How do you spell committment?

I'm coming up on 7 months of employment at El Centro. My application for the National Health Service Corp loan repayment for service is due at the end of the week. Its a two year obligation for paying of about 50% of my student loan debt. This is a good thing, something to be especially grateful for in rocky economic times. Why am I freaking out about it?

It would mean that if I decided to leave my job for any reason before my service obligation was complete I would have to repay the amount dispersed plus 150% interest. The government is pretty serious about this stuff. It means I'm here. I'm committed. I'm nervous.

This should not be making me uncomfortable, but it is. I have itchy feet, mid-winter restlessness. The bloom is off the rose. Everything would be fabulous if I could move to another city, preferably somewhere warmer/cooler/closer to family/farther from family/higher in the mountains/more urban. What do you mean the geographic cure is a placebo?

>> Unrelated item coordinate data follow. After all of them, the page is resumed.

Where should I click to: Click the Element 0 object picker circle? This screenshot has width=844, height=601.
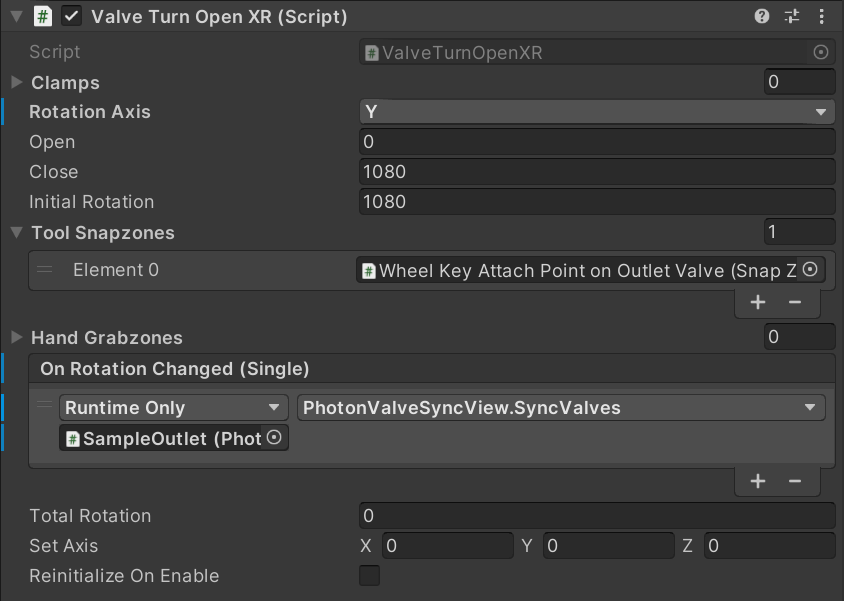(811, 270)
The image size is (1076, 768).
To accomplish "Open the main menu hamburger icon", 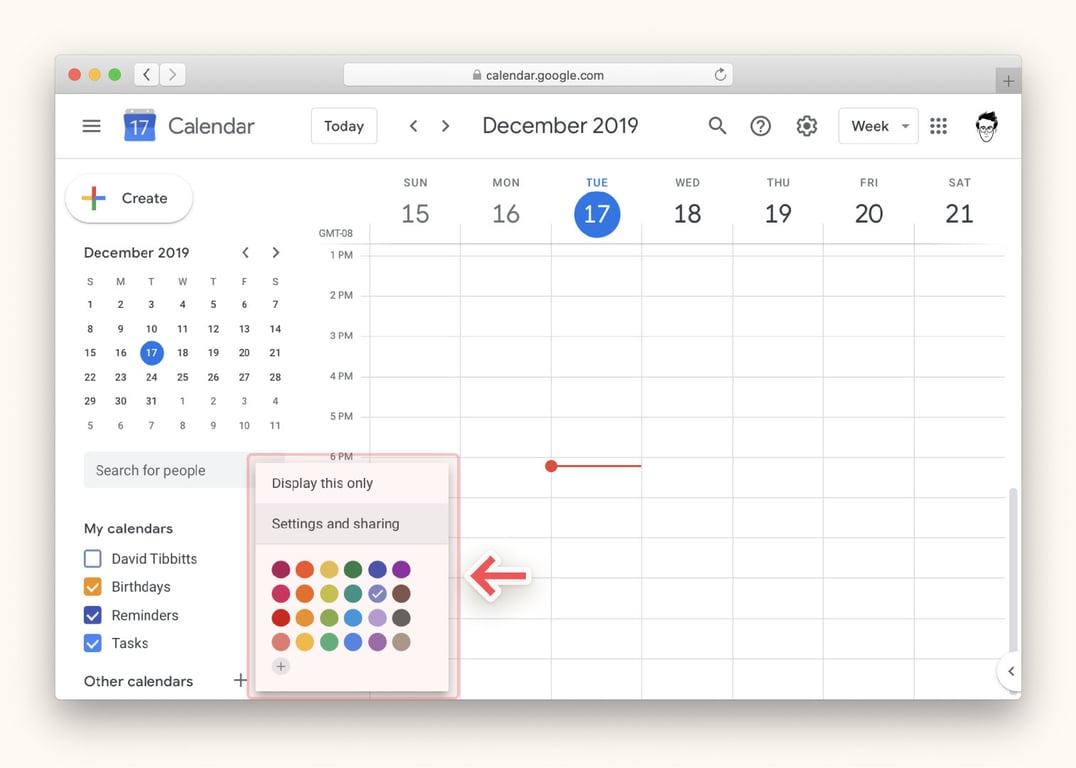I will coord(91,126).
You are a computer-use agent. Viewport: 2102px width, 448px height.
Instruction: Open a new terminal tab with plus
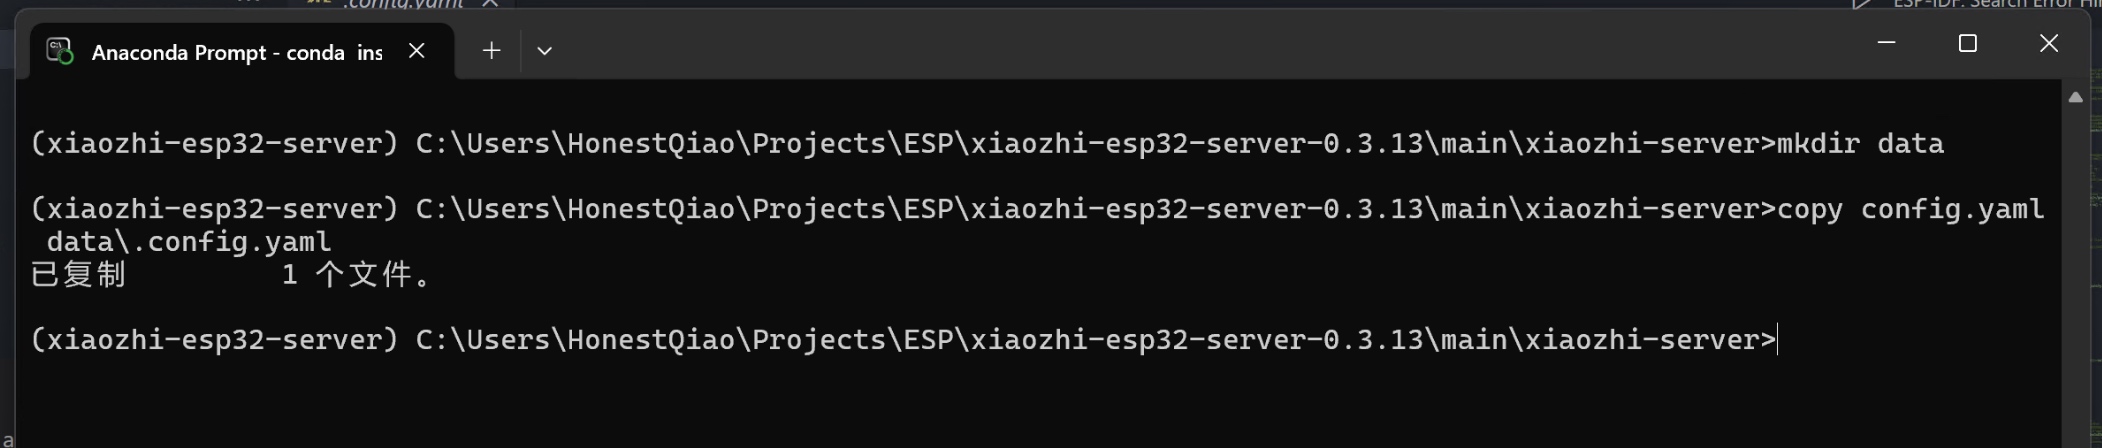[491, 50]
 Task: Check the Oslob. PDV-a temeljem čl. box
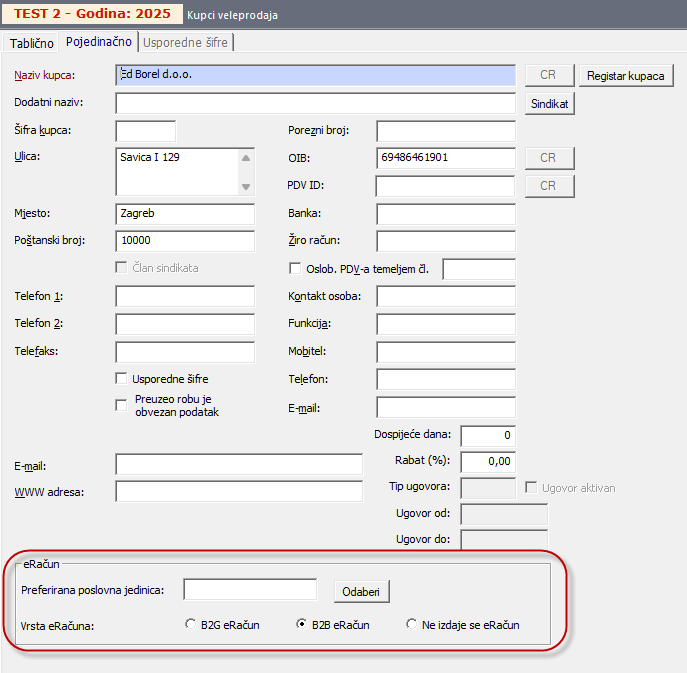click(295, 268)
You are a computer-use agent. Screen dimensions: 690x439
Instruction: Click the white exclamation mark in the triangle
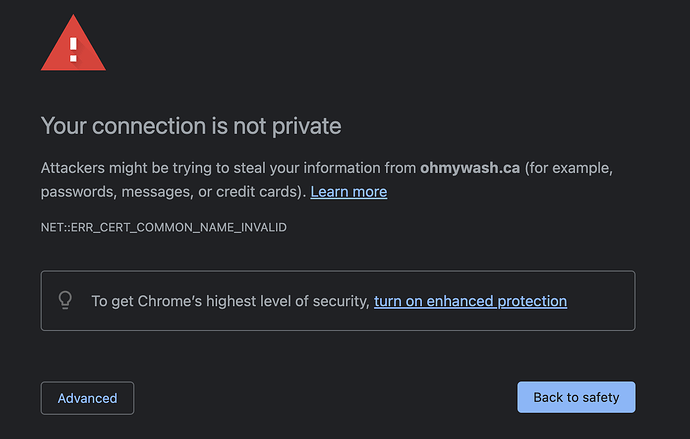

I've decided not to buy a house. I just don't know if I want to stay here after my service agreement is up. I'm apprehensive about potential relationships; what if something gets serious and they are unwilling to consider relocating? What if that person has a small child (as has been the case with a few men I've dated recently)? Katie will be 18 in three and a half years, and legally I don't need to stick around and hopefully she will fly the nest and be off to college (though I'll still help out financially if I can). Do I really want to spend another 8-10 years helping to raise another child?

Most likely there is too much analysis going on here. I have contradictory needs for consistency and plenty of room to change my mind. What would Buddha do? He'd just sit with the feeling of restlessness, see the fear that it comes from, acknowledge it and let it pass. Let's see if I can do that.